- What is expected: Take the line that has "Select the Text" and all the lines that come after it in the records, and write them out again exactly. Add no other line.

- Provided data:
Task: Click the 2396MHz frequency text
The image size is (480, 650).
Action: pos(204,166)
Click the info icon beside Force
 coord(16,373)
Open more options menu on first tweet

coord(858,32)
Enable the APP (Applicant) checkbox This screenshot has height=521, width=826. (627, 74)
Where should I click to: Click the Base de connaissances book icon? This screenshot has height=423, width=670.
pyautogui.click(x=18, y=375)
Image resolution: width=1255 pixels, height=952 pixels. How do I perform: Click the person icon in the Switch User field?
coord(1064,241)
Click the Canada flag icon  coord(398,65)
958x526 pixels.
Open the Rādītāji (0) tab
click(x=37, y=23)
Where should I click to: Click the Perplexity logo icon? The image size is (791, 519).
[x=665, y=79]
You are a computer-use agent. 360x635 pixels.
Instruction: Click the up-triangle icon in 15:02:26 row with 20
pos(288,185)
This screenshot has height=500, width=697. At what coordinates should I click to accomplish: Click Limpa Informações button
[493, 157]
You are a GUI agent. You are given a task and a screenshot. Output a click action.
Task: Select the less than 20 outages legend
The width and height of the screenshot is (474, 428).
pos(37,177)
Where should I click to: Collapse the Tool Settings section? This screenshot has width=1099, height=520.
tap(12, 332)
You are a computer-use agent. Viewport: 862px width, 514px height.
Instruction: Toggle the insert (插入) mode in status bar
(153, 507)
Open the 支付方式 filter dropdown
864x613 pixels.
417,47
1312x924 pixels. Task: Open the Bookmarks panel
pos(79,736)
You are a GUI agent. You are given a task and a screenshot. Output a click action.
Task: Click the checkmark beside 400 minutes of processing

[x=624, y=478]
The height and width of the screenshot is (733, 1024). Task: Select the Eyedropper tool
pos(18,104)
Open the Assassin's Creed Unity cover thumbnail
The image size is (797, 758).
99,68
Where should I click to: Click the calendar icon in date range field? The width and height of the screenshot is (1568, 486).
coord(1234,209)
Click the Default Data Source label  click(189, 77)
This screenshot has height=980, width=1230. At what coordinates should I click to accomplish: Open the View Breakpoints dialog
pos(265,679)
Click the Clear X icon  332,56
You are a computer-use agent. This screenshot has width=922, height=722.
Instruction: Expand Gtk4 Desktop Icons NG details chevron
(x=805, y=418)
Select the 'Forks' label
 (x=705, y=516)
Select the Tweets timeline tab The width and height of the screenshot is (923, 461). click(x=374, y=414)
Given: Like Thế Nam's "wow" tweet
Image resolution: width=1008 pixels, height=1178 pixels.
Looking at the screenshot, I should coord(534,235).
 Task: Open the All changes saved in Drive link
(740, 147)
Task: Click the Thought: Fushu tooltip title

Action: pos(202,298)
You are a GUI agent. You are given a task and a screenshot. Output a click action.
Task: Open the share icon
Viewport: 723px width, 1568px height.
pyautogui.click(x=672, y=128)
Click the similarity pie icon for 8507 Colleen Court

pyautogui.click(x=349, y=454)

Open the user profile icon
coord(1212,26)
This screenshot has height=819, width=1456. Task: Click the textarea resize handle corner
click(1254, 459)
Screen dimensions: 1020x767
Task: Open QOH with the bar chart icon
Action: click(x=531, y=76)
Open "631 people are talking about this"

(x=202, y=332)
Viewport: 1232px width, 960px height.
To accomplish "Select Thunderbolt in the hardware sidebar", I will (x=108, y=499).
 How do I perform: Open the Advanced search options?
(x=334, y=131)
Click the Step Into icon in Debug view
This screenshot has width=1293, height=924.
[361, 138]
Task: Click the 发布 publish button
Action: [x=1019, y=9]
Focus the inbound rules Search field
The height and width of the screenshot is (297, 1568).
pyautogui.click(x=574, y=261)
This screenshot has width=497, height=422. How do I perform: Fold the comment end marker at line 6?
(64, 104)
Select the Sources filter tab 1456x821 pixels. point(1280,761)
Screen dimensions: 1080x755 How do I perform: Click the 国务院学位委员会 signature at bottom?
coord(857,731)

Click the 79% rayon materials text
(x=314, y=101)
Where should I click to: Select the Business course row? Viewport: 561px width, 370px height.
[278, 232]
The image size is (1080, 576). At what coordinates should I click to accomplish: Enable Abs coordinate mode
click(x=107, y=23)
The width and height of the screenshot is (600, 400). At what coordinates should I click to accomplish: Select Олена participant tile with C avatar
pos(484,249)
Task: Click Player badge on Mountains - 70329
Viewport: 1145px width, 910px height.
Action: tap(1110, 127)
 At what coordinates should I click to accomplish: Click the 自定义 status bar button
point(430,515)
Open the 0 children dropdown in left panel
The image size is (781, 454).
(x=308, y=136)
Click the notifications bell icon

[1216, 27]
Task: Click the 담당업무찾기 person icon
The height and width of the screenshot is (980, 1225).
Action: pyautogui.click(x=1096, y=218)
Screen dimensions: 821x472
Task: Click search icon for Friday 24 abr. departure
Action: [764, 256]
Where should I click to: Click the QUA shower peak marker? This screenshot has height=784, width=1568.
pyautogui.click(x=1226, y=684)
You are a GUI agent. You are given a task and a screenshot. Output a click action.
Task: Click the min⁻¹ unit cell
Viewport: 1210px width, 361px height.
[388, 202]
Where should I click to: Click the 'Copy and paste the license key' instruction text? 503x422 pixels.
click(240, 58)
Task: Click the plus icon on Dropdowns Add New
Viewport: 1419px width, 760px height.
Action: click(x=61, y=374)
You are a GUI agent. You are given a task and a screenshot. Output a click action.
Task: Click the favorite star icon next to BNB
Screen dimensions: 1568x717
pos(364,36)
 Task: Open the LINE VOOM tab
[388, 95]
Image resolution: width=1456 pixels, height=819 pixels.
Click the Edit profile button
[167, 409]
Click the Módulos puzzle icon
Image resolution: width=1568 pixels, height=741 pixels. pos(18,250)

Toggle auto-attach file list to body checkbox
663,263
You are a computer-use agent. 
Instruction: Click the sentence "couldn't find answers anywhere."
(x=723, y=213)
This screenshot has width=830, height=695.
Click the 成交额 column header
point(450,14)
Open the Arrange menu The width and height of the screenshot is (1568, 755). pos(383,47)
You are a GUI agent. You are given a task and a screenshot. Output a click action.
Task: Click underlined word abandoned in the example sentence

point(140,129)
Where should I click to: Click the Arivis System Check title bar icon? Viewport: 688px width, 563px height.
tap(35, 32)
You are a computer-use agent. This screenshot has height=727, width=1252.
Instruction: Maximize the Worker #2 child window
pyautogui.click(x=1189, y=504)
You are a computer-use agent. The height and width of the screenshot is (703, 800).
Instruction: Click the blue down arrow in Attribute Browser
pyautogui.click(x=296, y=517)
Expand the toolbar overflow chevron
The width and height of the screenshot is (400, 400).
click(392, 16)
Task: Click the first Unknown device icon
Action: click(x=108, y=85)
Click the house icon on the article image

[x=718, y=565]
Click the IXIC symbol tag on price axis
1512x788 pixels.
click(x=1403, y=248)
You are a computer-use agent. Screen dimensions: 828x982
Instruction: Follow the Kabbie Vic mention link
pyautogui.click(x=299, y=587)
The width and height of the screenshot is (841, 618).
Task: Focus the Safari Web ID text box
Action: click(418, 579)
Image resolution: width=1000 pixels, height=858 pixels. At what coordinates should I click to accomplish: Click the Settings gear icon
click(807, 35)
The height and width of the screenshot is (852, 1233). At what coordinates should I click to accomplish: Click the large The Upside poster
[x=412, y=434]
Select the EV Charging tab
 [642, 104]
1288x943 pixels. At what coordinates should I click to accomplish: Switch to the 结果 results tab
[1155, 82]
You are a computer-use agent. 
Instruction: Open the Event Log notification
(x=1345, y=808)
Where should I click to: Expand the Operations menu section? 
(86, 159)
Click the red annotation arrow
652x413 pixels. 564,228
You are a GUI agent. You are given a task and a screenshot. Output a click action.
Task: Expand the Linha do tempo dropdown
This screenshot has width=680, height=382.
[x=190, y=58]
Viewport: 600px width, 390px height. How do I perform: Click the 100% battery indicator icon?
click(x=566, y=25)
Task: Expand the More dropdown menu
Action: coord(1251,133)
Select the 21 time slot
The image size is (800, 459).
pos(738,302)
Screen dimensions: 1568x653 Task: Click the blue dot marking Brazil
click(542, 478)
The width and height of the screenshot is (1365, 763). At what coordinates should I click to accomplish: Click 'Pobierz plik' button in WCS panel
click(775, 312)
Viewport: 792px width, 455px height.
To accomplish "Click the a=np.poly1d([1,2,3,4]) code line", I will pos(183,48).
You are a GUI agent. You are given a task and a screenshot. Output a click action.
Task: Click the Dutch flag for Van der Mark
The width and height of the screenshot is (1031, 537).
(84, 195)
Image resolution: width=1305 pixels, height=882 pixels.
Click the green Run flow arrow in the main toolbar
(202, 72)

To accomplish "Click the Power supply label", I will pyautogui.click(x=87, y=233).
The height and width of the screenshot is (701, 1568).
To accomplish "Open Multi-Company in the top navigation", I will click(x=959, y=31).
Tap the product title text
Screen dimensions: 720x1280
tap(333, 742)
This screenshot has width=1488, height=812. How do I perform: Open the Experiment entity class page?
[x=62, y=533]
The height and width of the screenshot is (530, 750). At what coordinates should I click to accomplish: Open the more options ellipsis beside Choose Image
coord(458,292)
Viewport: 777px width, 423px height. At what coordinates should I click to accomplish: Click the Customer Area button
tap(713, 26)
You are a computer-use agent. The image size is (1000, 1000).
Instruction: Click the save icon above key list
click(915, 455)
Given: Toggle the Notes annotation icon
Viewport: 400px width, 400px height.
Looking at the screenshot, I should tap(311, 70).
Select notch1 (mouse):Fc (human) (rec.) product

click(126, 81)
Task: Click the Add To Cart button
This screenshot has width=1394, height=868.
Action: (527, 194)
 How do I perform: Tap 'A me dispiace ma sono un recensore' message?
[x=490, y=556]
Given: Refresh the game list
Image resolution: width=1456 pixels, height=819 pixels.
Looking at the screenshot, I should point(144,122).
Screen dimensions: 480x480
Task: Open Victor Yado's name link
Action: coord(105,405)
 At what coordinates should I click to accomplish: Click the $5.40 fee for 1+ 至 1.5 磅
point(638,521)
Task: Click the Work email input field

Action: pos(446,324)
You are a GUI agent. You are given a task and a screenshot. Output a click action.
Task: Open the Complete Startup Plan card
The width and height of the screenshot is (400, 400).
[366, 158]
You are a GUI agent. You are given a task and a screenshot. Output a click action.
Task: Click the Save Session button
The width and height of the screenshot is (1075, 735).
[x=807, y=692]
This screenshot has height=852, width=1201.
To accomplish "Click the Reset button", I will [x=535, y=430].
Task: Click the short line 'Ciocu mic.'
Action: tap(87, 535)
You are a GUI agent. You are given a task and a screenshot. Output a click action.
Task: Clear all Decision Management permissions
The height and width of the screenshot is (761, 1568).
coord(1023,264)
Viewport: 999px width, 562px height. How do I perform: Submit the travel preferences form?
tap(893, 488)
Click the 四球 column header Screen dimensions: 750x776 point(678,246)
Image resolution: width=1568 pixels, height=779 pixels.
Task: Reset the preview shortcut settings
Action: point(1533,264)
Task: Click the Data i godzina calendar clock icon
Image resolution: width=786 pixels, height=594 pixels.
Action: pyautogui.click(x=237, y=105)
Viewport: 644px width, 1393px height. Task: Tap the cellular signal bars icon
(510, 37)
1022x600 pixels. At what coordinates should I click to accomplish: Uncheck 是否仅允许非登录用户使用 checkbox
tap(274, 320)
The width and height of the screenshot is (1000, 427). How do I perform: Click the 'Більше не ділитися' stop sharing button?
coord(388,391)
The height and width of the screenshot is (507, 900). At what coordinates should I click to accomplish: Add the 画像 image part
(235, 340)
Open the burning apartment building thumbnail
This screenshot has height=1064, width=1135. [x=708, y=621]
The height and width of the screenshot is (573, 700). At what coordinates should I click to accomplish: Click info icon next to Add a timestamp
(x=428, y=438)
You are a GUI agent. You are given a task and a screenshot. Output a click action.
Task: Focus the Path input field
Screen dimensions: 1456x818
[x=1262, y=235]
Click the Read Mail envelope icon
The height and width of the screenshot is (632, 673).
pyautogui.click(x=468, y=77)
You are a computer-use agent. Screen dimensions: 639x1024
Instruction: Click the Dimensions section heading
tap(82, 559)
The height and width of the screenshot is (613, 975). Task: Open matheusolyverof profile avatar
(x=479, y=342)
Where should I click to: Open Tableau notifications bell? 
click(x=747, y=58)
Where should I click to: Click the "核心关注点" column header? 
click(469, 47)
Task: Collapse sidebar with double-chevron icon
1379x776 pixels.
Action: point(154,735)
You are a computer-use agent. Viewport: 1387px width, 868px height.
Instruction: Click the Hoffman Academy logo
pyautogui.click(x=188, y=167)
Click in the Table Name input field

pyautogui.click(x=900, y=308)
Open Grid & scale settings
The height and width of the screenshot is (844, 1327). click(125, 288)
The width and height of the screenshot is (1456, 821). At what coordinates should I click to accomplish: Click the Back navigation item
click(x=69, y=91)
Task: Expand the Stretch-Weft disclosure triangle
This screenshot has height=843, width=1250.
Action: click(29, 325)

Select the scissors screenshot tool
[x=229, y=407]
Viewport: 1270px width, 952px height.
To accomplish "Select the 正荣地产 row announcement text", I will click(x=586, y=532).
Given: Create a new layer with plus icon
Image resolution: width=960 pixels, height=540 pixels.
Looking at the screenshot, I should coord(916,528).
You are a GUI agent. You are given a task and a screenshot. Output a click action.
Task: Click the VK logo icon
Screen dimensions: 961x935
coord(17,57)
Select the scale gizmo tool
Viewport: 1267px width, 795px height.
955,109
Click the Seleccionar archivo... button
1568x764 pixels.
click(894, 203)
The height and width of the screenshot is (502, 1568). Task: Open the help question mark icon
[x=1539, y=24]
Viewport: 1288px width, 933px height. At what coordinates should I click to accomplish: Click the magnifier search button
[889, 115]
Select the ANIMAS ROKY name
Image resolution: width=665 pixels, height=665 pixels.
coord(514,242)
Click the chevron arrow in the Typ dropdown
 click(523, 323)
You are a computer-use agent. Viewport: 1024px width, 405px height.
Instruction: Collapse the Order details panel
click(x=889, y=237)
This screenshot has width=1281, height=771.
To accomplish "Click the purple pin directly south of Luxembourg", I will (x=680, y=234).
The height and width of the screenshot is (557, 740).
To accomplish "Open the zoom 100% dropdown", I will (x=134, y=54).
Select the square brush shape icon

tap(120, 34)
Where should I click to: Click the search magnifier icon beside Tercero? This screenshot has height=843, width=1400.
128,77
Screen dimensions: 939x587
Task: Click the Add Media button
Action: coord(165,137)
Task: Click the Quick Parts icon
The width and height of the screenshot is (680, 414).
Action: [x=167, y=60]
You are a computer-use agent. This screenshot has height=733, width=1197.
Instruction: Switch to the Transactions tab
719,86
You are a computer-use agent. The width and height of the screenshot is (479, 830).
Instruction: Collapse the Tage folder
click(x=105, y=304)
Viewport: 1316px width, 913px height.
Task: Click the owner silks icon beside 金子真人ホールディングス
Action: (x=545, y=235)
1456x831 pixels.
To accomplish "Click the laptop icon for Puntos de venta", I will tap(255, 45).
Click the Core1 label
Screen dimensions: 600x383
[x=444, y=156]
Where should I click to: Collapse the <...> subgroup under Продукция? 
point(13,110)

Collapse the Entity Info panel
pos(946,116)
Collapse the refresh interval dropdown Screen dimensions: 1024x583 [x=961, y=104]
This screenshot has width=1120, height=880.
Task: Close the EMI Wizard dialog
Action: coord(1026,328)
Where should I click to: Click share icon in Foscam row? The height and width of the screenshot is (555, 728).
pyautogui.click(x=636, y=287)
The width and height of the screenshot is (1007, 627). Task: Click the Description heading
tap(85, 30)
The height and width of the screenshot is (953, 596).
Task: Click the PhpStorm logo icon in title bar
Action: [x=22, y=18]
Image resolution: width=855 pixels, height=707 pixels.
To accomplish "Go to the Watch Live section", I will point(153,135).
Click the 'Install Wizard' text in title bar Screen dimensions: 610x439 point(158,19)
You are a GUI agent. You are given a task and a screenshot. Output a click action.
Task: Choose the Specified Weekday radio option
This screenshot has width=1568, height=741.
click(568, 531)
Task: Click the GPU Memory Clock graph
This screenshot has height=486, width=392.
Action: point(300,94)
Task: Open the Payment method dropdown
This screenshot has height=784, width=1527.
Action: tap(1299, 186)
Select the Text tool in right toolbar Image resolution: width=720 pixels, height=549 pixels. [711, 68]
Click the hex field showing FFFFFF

- Exercise response:
Select the Text tool in right toolbar Image resolution: width=720 pixels, height=549 pixels. [711, 68]
Click the hex field showing FFFFFF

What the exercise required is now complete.